Sunday, February 1, 2015

Snowed-in in the Pyrenees

It's been a while, like about three years, since I have gotten around to writing something in this blog. Oh well.  But the good news is that Carol and I are living in Paris, on sabbatical for three months.  We arrived January 21, and have been having a wonderful time, even getting some work done.  But more about that later.

After our first week and a half in Paris, we were invited for a few days in the Pyrenees by our friend Michele, who was Eden's French "mother" when she spent time in France during high school.  We have remained close.  She and her brothers travel to the Pyrenees most winters. Michele can't ski right now because she hurt her shoulder, so we thought we could come down and spend a few days in the ski village, hang out.  Michele is the best cook I have ever known, so it was bound to be good.

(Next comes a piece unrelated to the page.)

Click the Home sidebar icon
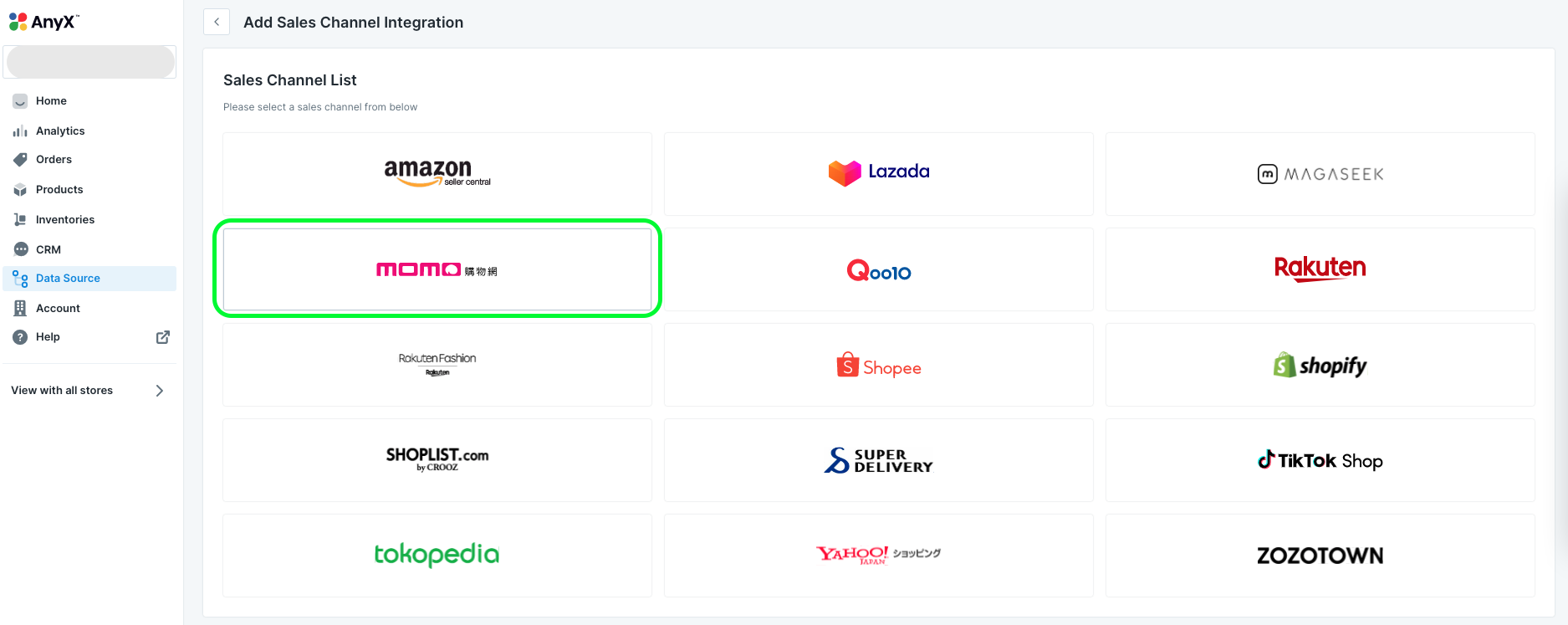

We took the train from Paris to Bordeaux, where Michele met us to drive us the rest of the way, presumably a couple of hours.  There were two cars, the other one filled with her two brothers, sisters in-law, a cousin, a kid... a big group, 100% in French.  Our car was driven by her cousin, Alain. (An interesting aside is that they are double-cousins, their parents are two pairs of brothers and sisters who married brothers and sisters.  I think this makes them half-siblings, genetically).  So we cruise down the autoroute.  It's maybe forty degrees and raining occasionally.  There is talk that there might be snow in the mountains.  A few hours later snow is mixing in to the rain.  Another half hour and it is snowing like crazy, just as we are getting off the highway and heading onto smaller roads.  It's pretty hairy, I'm sitting in the passenger seat thinking, oh well, at least I'm not driving.  Next thing I know, we pull into a parking lot, everyone gets out, and Michele hands me the keys.  Huh?  Well it's a long story, but most of the group is headed all the way up the mountain to the ski area, and since we are only going half way we need our own car.  And basically, as a cultural matter everyone is pretty much still in the place where the senior male does the driving.  I hate driving,  I'm a crummy driver, it's someone else's car that I really don't want to screw up, but pas de choix.  The roads are getting smaller and steeper, it is snowing harder and harder. It's getting dark.

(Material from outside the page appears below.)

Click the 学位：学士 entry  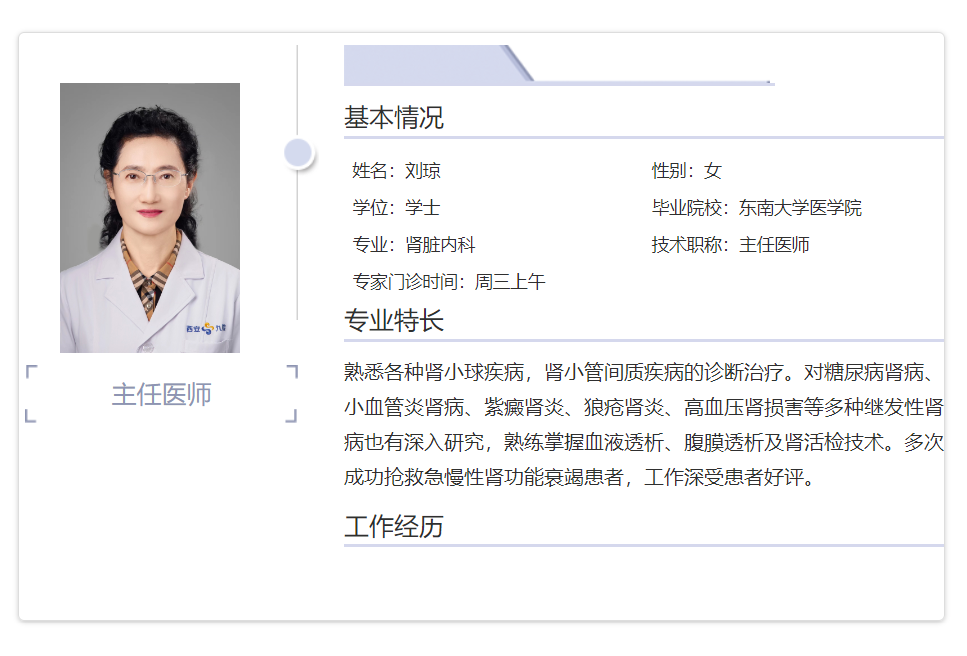pyautogui.click(x=396, y=208)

Someone hears that to make it up the mountain you are required to have chains.  Do I know how to put on chains?  I last put on chains 20 years ago, but I say I guess so.  But it turns out we don't actually have any chains, so we pull into a little town and check the supermarket without any luck, but they tell us about a gas station outside of town where they might have some.  So we plow on through the snow, find the gas station, and lo and behold he has chains.  On our way.

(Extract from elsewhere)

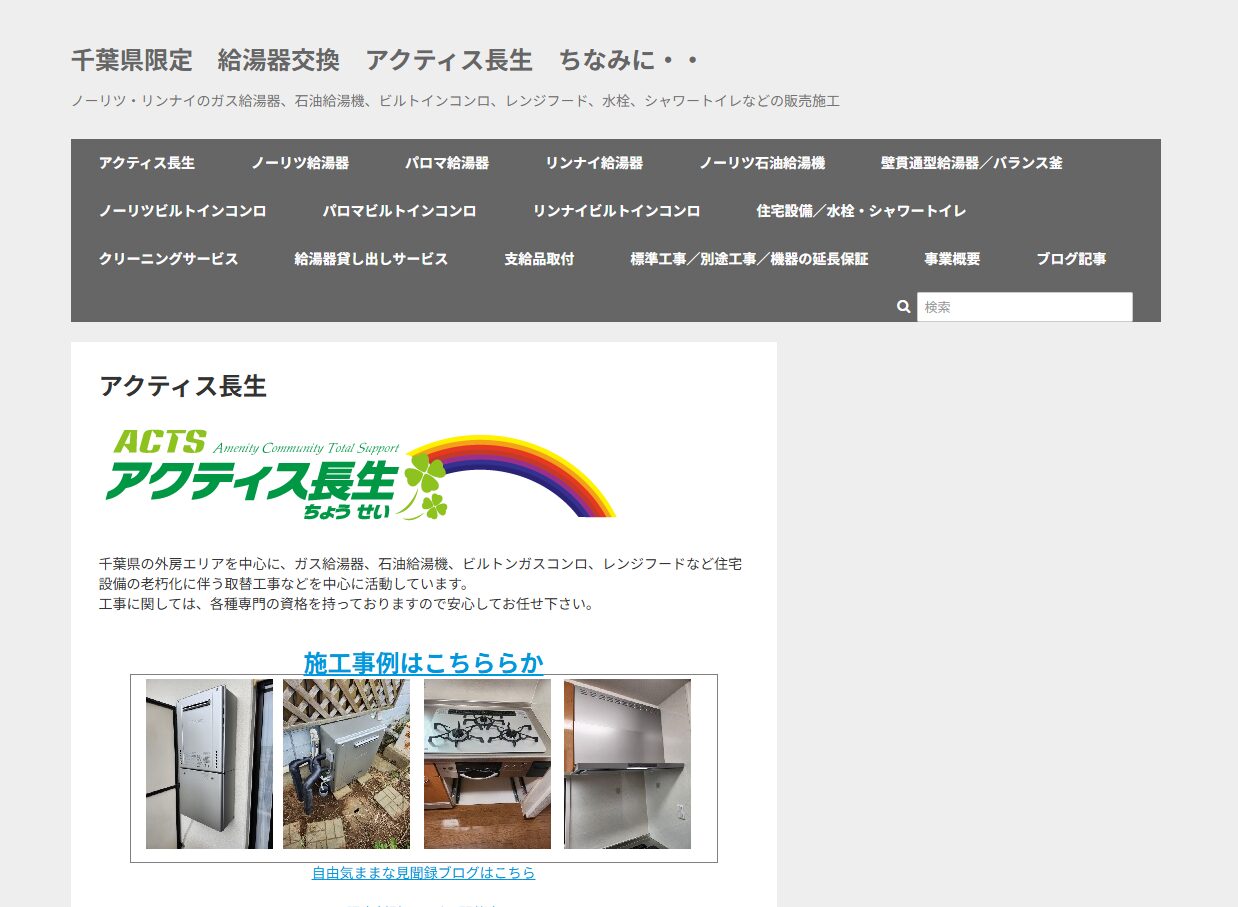Select the 事業概要 menu item
This screenshot has height=907, width=1238.
pos(952,259)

In another 20 miles, everyone is pulled over.  Chains needed the rest of the way up.  We get the chains out of the back of the car and they turn out to be used, and in terrible shape.  No one knows how to put them on.  This leads to 45 minutes of kneeling in the snow, yanking the chains around the tires, everyone yelling in French.  I was assigned the task of rolling the car forward and back while everyone pulled.  Finally they are on, sort of, and off we go.  Soon the other car pulls off toward the ski mountain and it is just Carol, Michele and me.  Pitch black, snowing like crazy, and the chain on the right tire starts going clunk clunk clunk.  You can tell it isn't going to last long and it doesn't.  A couple of miles later it comes off.  Pull over, can't find it, turns out it is still stuck under the car somehow.

There comes a point in an experience like this when there is nothing to do but try to get where the hell you are trying to get.  So we headed off with one chain.  It wasn't completely clear to me that Michele knew where we were going, and if the other chain came off we were completely screwed.  But in another half hour or so there we were, we crawled into the little village, found our apartment.  It was snowing so hard you couldn't see.  Maybe two feet of snow on the ground.

That's good for one day.  It hasn't stopped snowing since.  Maybe three and a half feet on the ground, all roads closed in and out.  The ski area is closed because of avalanche risk.  We have a train back to Paris on Wednesday, I'd say it is 50-50.  Among other things there is is the chain problem, never mind that the car is completely buried and has been plowed in continuously for a day.

But Michele is indeed a wonderful cook, for now the internet is back on, and I am not sorry to have missed the damn Duke game.